Part 3 of your 1095-C will be left blank if:

  • No one was enrolled in coverage for any month of the year
  • The coverage is through a fully-insured plan
  • The coverage is through COBRA
  • You are a union employee
If you do not have health care coverage and do not qualify for an exemption, you may be subject to a fine when you file for your 2019 tax return. Or, if there’s a discrepancy in the information that you and your employer report to the IRS about the health care coverage offered to you, your tax return may be delayed.
No, you do not need to send a copy of your 1095-C to the IRS when filing your tax return. However, you should keep the form with your tax records.

Part I – Includes information about you and your employer

Part II - Includes information about the coverage offered to you by your employer, the affordability of the coverage offered, and the reason why you were or were not offered coverage by your employer. The information must be reported on a month-by-month basis unless the information is the same for all 12 months.

Line 14 is used to report whether an offer of coverage was made to an employee for each month of the year.

Code What it means:
1A Your employer made a qualifying offer of health care coverage that is affordable based on the federal poverty line to you, your spouse, and your dependent(s), if any.
1B Your employer made a qualifying offer of health care coverage to you.
1C Your employer made a qualifying offer of health care coverage to you and your dependent(s).
1D Your employer made a qualifying offer of health care coverage to you and your spouse, and your dependent(s).
1E Your employer made a qualifying offer of health care coverage to you, your spouse, and your dependent(s).
1F Your employer made an offer of health care coverage to you, your spouse, and your dependent(s), if any, that does not qualify as providing “minimum value.”
1G You were not a full-time employee but were enrolled in health care coverage.
1H Your employer did not make an offer of coverage or the offer was not a qualified offer.
1I Your employer did not make an offer of coverage to you, your spouse, or your dependent(s), the offer was not a qualified offer, or the offer was qualified but was for less than 12 months.

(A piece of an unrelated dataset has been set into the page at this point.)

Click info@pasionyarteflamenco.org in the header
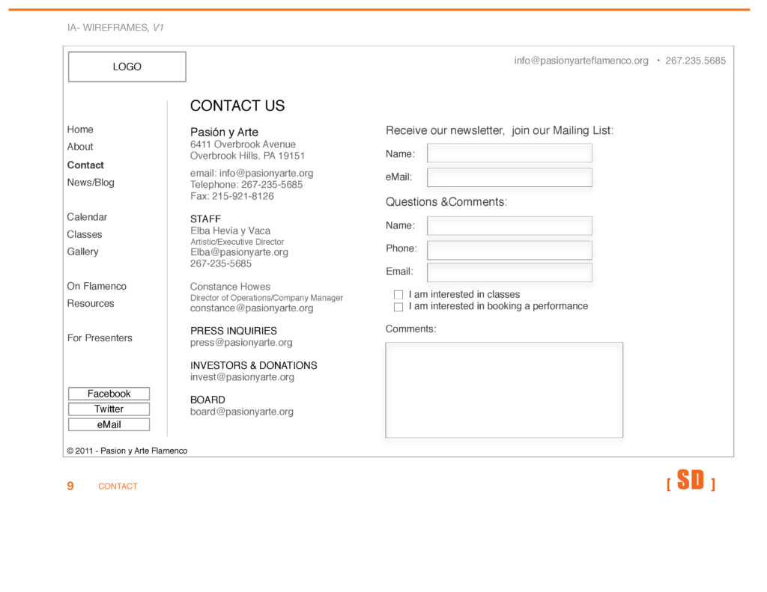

Line 15 is used to report your share of the lowest-cost monthly premium for self-only qualifying coverage.

The amount reported on line 15 may not be the amount you paid for coverage if, for example, you chose to enroll in more expensive coverage such as family coverage. Line 15 will show an amount only if code 1B, 1C, 1D, or 1E is entered on line 14.

If you were offered coverage but not required to contribute any amount towards the premium, this line will report a “0.00” for the amount.

Line 16 explains why your employer did or did not offer you coverage. This line provides the IRS information needed to determine whether your employer satisfied the employer mandate.

None of this information affects your eligibility for the premium tax credit.

Line 15

Code What it means:
2A You did not work any day in the month.
2B You were not full-time during the month.
2C You were enrolled in coverage for the entire month.
2D You were in a waiting period and not yet eligible for coverage per the Affordable Care Act regulations.
2E You were covered by a Union plan.
2F Your employer offered you coverage that was considered affordable based on your W-2 wages, but you did not enroll.
2G Your employer offered you coverage that was considered affordable based on the federal poverty line, but you did not enroll.
2H Your employer offered you coverage that was considered affordable based on your rate of pay, but you did not enroll.
2I Because your coverage plan year went into effect after January 2018, your employer was not obligated to offer coverage.